━━━━━ Records to use ━━━━━

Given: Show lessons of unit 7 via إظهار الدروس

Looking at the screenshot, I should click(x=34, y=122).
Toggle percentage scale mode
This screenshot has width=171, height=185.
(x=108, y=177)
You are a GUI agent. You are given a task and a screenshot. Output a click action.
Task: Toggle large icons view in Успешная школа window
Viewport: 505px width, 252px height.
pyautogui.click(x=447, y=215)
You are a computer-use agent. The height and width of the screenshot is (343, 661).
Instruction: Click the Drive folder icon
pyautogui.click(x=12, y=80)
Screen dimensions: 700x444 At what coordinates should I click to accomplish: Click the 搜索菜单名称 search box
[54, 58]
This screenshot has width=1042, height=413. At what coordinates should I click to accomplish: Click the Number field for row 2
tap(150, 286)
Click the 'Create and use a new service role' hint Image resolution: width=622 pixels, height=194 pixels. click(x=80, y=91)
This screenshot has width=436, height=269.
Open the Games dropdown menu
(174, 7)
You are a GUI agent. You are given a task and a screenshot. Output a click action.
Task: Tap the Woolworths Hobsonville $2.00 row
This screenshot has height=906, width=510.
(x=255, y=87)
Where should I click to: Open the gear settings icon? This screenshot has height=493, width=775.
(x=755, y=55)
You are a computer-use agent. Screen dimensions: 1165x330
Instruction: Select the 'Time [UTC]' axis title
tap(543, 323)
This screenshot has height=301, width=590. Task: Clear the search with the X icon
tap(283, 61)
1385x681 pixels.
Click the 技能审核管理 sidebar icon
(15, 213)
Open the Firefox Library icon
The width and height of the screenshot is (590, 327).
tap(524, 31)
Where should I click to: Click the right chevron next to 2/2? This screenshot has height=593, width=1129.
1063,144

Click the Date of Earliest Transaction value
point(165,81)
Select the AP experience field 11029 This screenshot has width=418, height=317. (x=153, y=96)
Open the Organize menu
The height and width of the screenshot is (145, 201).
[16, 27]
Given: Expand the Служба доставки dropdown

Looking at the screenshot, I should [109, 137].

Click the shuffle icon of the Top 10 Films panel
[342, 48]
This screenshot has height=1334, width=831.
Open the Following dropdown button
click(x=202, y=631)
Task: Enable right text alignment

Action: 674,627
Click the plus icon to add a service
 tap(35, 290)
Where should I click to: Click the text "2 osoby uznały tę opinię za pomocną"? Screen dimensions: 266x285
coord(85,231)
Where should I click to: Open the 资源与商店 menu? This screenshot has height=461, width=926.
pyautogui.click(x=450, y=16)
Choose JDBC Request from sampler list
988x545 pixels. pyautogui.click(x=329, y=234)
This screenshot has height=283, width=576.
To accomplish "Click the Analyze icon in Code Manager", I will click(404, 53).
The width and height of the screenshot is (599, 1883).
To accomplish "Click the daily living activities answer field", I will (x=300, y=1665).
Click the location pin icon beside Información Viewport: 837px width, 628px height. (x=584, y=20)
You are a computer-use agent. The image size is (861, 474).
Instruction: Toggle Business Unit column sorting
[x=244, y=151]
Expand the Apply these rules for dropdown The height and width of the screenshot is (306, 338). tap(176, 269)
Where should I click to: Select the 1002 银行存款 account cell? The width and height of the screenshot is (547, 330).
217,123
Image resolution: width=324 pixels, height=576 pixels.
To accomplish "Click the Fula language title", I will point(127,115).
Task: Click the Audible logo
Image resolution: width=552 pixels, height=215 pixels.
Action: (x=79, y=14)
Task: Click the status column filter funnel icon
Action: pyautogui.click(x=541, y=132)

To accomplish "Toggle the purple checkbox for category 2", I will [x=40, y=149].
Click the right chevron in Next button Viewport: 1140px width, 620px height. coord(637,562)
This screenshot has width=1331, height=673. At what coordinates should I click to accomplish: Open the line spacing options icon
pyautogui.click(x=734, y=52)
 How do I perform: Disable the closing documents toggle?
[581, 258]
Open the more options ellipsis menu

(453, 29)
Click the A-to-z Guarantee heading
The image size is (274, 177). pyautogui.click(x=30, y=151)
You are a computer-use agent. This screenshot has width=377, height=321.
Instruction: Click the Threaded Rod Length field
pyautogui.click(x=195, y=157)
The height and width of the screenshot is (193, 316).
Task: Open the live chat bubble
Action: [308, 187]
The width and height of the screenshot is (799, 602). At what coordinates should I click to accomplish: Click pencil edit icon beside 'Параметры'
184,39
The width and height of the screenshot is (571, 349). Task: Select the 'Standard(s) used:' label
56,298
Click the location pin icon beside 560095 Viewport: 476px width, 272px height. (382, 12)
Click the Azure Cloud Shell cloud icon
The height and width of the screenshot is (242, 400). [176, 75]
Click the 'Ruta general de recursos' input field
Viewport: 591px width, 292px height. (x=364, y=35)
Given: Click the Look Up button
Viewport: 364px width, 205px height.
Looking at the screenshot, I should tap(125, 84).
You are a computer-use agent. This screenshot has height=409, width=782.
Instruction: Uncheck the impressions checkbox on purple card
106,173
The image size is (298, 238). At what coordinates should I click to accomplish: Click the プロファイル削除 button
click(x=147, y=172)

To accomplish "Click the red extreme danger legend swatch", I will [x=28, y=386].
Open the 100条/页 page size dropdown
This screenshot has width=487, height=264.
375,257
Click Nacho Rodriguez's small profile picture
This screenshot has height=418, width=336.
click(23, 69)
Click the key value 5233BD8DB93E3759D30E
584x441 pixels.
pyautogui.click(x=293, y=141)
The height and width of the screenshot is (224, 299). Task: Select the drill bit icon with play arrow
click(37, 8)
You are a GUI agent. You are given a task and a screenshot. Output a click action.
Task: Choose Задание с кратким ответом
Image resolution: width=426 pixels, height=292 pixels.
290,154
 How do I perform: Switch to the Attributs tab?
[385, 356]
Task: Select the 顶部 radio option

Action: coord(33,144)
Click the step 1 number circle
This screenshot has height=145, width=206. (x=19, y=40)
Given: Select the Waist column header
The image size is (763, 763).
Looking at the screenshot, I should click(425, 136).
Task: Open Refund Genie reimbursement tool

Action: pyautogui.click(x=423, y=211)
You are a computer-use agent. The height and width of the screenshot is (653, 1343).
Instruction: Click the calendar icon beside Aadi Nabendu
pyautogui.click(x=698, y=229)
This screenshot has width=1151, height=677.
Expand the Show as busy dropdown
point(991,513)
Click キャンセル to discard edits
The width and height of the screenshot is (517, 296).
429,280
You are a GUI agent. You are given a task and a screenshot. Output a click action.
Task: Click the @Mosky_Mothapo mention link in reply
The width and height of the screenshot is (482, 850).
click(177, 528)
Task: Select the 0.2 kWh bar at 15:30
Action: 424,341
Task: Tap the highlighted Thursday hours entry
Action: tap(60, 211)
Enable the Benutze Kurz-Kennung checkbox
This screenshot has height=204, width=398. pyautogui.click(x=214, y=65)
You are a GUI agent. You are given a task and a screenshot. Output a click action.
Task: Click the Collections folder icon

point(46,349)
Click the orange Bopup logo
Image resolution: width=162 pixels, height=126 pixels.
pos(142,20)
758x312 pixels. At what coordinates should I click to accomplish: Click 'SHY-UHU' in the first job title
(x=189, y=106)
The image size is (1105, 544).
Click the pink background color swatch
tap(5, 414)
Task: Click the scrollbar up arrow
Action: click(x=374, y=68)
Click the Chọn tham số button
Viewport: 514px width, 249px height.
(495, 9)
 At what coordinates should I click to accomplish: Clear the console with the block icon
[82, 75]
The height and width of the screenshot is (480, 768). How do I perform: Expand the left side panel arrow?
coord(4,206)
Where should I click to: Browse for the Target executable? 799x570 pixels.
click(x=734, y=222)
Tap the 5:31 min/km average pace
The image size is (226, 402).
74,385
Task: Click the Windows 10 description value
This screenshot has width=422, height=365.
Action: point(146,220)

━━━━━

## About this task:
Set the lines down exactly, from the first line of the records to the line where "Task: Tap the Woolworths" appears, with both ends kept.

## Written solution:
Given: Show lessons of unit 7 via إظهار الدروس

Looking at the screenshot, I should click(x=34, y=122).
Toggle percentage scale mode
This screenshot has width=171, height=185.
(x=108, y=177)
You are a GUI agent. You are given a task and a screenshot. Output a click action.
Task: Toggle large icons view in Успешная школа window
Viewport: 505px width, 252px height.
pyautogui.click(x=447, y=215)
You are a computer-use agent. The height and width of the screenshot is (343, 661).
Instruction: Click the Drive folder icon
pyautogui.click(x=12, y=80)
Screen dimensions: 700x444 At what coordinates should I click to accomplish: Click the 搜索菜单名称 search box
[54, 58]
This screenshot has width=1042, height=413. At what coordinates should I click to accomplish: Click the Number field for row 2
tap(150, 286)
Click the 'Create and use a new service role' hint Image resolution: width=622 pixels, height=194 pixels. click(x=80, y=91)
This screenshot has width=436, height=269.
Open the Games dropdown menu
(174, 7)
You are a GUI agent. You are given a task and a screenshot. Output a click action.
Task: Tap the Woolworths Hobsonville $2.00 row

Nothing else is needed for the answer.